Problem details:
Write the next part of the text about the Renaissance Cincinnati Downtown Hotel, starting right after its last sentence.

Selected excerpt:
+-------+
The Renaissance Cincinnati Downtown Hotel (previously known as the Bartlett Building and the Union Trust Building) is a historic building in downtown Cincinnati, Ohio, located at 4th & Walnut Street.  The 19-story tower was the tallest building in the state for 3 years until completion of the Fourth & Walnut Center.

The Union Trust Building was dedicated January 1, 1901. In 1985, the skyscraper was renamed for its new owners, The Bartlett Company. The company sold the building for $8 million in 2006. At the time, it was also home to Fosdick & Hilmer (engineering firm), an American Airlines reservation center, CVS Pharmacy, Phillip Bortz Jewelers, and Jimmy John's among many others. In June 2010, after a second failed sale of the building, Fifth Third Bank foreclosed on the property and all tenants vacated the building.
+-------+
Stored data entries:

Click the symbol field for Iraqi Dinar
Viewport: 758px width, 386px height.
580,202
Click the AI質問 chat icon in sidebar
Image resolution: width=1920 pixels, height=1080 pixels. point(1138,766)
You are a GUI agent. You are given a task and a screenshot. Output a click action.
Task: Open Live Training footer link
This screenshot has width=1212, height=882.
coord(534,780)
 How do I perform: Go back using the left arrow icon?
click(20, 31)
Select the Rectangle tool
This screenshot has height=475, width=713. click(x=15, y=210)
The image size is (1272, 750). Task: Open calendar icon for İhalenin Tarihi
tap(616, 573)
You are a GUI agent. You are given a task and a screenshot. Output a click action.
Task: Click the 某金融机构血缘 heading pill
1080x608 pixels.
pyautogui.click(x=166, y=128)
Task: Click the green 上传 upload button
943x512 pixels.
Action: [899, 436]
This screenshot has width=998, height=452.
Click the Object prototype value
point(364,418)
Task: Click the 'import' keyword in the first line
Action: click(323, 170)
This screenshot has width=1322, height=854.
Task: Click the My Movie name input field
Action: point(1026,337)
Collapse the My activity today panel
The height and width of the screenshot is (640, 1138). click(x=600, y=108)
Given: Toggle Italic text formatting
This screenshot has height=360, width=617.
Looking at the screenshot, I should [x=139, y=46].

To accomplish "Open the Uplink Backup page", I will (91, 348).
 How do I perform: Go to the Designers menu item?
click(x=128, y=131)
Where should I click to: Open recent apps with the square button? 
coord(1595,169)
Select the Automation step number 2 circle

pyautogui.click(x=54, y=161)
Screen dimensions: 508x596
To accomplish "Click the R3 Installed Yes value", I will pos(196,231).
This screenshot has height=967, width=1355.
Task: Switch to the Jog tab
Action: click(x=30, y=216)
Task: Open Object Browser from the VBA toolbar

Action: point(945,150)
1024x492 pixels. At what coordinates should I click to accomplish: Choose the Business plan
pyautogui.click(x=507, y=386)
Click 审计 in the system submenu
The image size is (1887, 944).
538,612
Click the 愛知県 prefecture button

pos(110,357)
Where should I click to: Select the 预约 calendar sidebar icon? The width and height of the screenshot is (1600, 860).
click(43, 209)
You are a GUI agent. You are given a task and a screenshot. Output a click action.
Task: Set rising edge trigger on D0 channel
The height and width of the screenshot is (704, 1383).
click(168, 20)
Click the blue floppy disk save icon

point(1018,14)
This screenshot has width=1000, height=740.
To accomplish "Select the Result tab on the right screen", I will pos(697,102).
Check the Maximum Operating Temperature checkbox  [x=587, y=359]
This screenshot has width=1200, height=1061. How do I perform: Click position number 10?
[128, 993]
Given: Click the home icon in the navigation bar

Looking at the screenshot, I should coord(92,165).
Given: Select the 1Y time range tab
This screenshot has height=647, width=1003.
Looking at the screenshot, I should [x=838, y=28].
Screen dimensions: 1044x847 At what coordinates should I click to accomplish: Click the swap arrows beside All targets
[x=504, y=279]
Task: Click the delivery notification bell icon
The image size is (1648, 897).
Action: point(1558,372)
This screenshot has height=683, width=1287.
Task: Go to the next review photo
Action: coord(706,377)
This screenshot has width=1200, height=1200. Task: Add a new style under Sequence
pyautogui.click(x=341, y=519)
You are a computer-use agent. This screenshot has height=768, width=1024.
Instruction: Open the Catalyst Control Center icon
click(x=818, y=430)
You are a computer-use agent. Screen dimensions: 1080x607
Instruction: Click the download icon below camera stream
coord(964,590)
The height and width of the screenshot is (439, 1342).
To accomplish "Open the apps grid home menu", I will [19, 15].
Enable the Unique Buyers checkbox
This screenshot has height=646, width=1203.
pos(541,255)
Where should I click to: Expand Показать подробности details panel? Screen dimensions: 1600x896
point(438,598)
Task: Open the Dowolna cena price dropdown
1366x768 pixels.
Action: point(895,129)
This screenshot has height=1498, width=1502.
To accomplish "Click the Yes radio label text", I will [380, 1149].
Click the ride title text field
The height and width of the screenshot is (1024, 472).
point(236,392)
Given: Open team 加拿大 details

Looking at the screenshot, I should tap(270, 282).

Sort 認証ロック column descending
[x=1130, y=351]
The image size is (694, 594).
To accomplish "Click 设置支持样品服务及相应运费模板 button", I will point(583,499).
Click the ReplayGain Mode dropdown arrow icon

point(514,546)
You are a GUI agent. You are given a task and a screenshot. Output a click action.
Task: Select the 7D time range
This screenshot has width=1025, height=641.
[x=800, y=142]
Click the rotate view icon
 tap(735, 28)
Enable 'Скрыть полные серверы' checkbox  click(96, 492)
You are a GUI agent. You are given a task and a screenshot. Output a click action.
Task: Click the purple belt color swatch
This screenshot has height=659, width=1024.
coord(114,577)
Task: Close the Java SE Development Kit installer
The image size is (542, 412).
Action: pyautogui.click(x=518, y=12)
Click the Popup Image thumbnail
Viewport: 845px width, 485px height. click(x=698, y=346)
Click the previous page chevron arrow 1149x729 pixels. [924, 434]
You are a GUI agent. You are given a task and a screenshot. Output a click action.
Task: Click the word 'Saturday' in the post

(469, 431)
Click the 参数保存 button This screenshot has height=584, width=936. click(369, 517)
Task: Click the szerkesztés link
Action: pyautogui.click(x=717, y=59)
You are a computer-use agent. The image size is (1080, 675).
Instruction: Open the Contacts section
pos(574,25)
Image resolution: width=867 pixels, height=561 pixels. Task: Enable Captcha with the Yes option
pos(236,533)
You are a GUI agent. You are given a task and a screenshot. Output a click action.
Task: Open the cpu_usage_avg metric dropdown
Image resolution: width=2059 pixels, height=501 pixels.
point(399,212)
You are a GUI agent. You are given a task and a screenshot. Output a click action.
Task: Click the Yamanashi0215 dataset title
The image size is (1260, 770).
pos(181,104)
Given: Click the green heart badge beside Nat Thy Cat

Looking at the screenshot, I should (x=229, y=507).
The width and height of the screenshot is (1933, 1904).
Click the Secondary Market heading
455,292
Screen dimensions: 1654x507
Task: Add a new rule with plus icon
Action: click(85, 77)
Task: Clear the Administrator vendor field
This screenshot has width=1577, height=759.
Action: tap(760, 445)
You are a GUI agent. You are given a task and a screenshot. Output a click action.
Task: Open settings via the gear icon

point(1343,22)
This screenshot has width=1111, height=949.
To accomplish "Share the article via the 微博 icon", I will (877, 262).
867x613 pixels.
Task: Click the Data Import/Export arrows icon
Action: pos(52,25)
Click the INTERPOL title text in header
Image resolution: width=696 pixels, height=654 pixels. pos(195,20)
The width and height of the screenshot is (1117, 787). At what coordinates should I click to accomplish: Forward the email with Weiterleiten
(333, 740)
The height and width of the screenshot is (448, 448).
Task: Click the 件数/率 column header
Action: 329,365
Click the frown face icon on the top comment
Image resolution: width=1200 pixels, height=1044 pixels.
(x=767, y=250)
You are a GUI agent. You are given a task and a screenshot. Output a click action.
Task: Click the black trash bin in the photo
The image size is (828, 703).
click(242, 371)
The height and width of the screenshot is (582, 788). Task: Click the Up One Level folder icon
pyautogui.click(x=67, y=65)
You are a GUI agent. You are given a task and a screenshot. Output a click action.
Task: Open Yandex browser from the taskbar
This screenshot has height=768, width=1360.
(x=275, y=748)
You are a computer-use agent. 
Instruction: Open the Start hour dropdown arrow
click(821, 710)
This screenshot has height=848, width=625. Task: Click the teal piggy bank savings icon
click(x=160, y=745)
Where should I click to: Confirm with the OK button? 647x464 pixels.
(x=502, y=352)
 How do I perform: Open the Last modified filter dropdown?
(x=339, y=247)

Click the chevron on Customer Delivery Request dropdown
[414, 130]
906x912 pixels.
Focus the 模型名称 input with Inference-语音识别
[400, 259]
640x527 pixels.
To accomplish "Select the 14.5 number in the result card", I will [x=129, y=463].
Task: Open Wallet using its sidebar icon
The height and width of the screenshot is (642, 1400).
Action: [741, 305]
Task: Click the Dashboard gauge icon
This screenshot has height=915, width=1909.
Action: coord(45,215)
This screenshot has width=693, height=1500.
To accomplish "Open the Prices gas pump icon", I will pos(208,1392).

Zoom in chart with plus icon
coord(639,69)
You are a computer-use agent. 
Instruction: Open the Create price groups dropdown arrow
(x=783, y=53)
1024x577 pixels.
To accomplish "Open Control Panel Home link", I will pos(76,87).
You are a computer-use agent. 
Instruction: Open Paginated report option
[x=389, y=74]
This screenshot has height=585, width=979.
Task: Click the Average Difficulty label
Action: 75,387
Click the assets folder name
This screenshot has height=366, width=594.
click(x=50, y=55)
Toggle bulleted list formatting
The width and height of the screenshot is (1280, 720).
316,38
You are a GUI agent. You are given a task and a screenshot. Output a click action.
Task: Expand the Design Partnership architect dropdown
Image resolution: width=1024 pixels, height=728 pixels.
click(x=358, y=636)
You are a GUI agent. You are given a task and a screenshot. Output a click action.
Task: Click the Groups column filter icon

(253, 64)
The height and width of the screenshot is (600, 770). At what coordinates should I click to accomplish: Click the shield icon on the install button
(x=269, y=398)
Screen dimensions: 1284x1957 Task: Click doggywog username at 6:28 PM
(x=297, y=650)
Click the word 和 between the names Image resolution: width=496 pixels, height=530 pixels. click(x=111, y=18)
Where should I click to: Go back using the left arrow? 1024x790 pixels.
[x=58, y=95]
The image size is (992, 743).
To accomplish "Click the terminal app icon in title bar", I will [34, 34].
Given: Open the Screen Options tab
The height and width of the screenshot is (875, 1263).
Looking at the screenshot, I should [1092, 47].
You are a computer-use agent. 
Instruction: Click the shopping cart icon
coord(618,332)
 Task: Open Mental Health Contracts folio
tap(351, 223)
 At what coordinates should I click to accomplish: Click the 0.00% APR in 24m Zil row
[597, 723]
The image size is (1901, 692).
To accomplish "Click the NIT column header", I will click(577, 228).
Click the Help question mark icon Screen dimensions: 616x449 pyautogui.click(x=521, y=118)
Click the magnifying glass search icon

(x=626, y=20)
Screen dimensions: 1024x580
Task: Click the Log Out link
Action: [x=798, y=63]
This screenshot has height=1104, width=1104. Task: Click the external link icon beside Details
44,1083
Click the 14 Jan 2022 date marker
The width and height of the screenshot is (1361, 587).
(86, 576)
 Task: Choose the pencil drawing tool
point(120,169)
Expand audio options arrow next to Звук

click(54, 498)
+-------+
Output for this exercise:
An affiliate of Columbus real estate firm E.V. Bishoff Co. acquired the building on February 8, 2013 for $535,000, ending more than five years of legal limbo for the vacant tower. In May of that same year, it was announced that the building would be converted into a $33 million hotel. On July 25, 2014, Columbia Sussex reopened the building as the Renaissance Cincinnati Downtown Hotel with 283 rooms, 40 suites, eight meeting rooms, and nearly 14,400 square feet of total meeting space. It became the third Renaissance Hotels branded hotel in Ohio. The onsite restaurant has been branded D. Burnham's, a tribute to the buildings architect Daniel Burnham.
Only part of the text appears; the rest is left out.